Although 3-dimensional surgical models of the temporal bone—specifically virtual reality (VR) and 3-D printing - have been shown to be applicable and shorten the learning curve in training the otological surgeon[12], [13], these methods are still in their infancy. Printable models may highly resemble bony structures, but the addition of soft tissue (nerves, blood vessels, connective tissue) in these structures complicates the production process and makes these models both expensive and inaccessible[14]. Furthermore, tactile sensation in a 3-D model does not resemble ovine cadaveric dissection, which is adequately similar to human cadaveric dissection. In comparison to the model we present, any given 3-D printed model would be more expensive and require both software/hardware that may be unobtainable in some low-resource settings.
Ovine heads are abundant almost anywhere in the world and can be acquired with minimal or no cost in most countries. Specimen preparation and manipulation are easily learned as we have shown in a stepwise fashion. No specialized materials are necessary, and even house-hold drills can be used for bony work.
Another advantage of the ovine model is the resemblance of both outer and middle ear anatomy to that of humans. While acquiring both surgical/manual expertise, one acquires anatomical understanding of the tympanic membrane, its placement and relationship to the malleus, the understanding of the ossicular chain as well as the placement of the facial nerve and its various relationships.

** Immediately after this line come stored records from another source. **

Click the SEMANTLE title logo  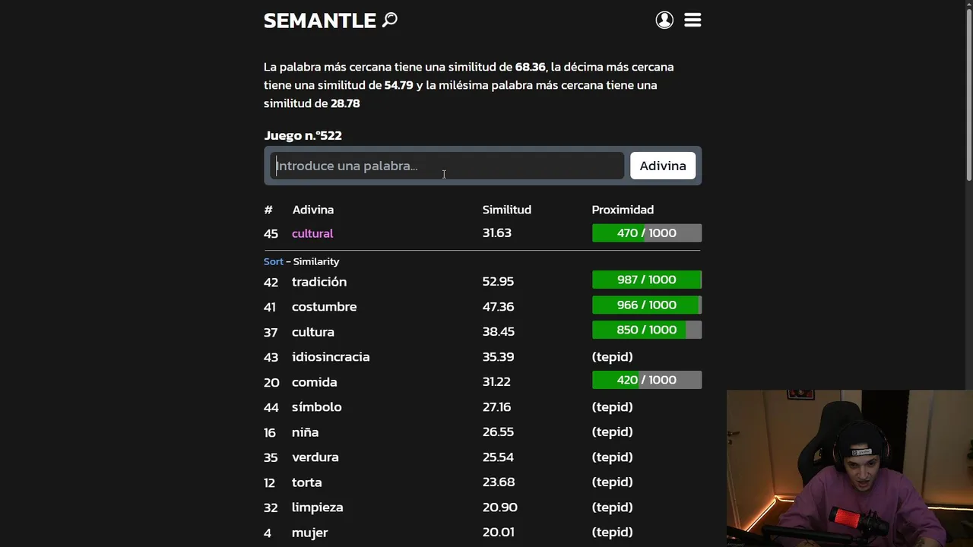click(x=319, y=21)
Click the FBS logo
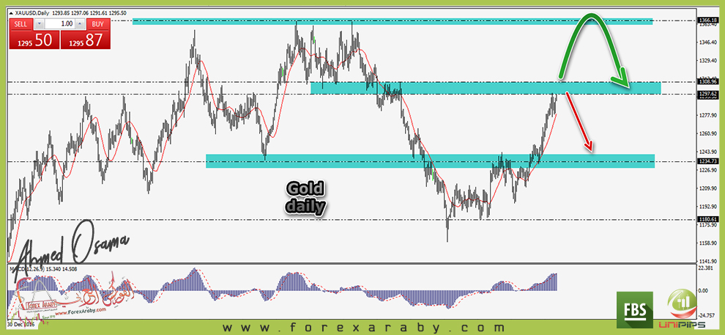 [x=634, y=308]
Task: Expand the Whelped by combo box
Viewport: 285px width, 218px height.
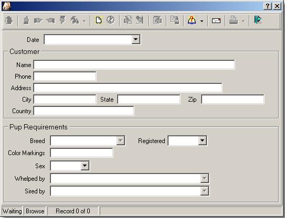Action: click(x=205, y=178)
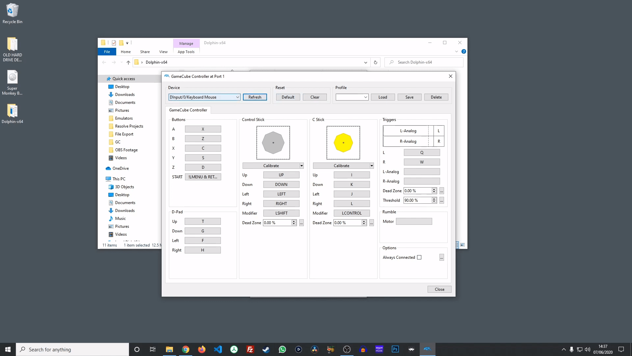The width and height of the screenshot is (632, 356).
Task: Click the Calibrate button for C Stick
Action: click(x=342, y=165)
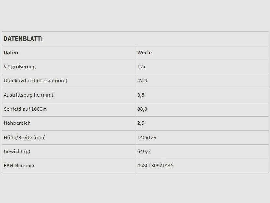Viewport: 270px width, 203px height.
Task: Select the Vergrößerung row label
Action: (x=19, y=67)
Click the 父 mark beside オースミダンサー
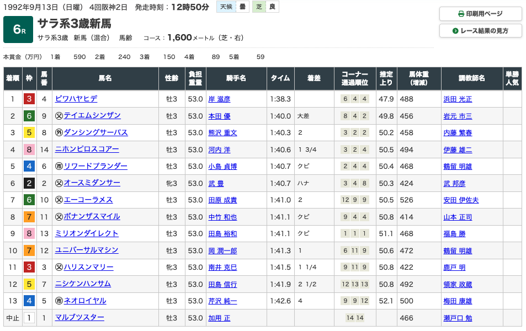Image resolution: width=526 pixels, height=331 pixels. point(59,183)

In 2 studies published by Clark et al.[15], [16] the authors state several benefits that may be attained from the implementation of endoscopic ear surgery in LMIC. The first, both pathology and operative technique can be equally observed by the surgeon and the staff, which is an essential step for education. Secondly, the ease of transportation and storage of equipment, as well as the ease with which the technique would lend itself towards telemedicine roles may be noted. Reduced post-operative pain and an increase in same day surgery rates are also an advantage in LMICs. The one challenge, stated by the authors, is the obstacle of providing effective medical education in ear endoscopy in LMIC, taking into account both the greater time and resource constraints in these countries[17]. The authors further state, that a virtual, high-technology simulator would be unrealistic in LMICs, and a simulator should be cost effective, avoid the need for maintenance and disposable components, having realistic dimensions and layout, providing a range of tasks to perform, and be easily transportable. The endoscopic ear training model, presented in our paper, fulfils all these roles. It takes all the benefits and succeeds in succumbing the aforementioned constraints by reducing the need for expensive surgical equipment and enabling a realistic "feel" of both tissue and surgical procedure. Our model enables error-based learning, standardization of learning processes and personal skill acquisition[18]. which is the basis for developing a capable surgeon anywhere in the world.

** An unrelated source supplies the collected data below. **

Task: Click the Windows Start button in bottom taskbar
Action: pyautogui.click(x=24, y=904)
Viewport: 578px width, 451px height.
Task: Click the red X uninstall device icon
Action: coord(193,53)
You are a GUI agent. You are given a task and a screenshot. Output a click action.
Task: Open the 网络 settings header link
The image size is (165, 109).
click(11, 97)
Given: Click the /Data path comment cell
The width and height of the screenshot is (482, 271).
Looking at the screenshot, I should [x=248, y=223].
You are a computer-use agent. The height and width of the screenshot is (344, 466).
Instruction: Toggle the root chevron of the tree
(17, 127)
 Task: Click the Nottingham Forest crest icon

In another study published by Luu et al.[19] which had an aim of assessing the face and constructing the validity of a specific ear simulator constructed by the authors, the authors have shown that simulation training can allow individuals to gain otological skills in a low-resource settings, they even state that low-fidelity physical models have been shown to achieve similar levels of learning as virtual reality simulators[20], making our model even more appealing since it is both high-fidelity and low-cost.
In this paper we propose, a stepwise training guide depicting photographed anatomy, seen in the figures attached (Fig. 1-6), as well as a written and video-assisted guide for surgical procedures including: TT placement, ossicular removal, stapedotomy, and middle ear debris removal without harming important neighboring structures (e.g., facial nerve, chorda tympani).
The limitations of the ovine model are as follows: the accentuated bullous hypotympanum as well as lack of the annular ligaments, make performing a tympanoplasty almost impossible, the hardened mastoid bone with lack of pneumatization prevents mastoidectomy training and necessitates a Dremel drill in order to perform a meatoplasty. We should add to this the fact that a validation process of the ovine model has not been extensively performed, so some of our presumptions may be unbased.
Due to these limitations, we are now conducting a rigorous validation study of the ovine training model towards human endoscopic surgery.
In our opinion, our smartphone based endoscopic ear training model is ideal for training both students and residents in otolaryngology everywhere and in particular in LMIC where other endoscopic training opportunities may be limited.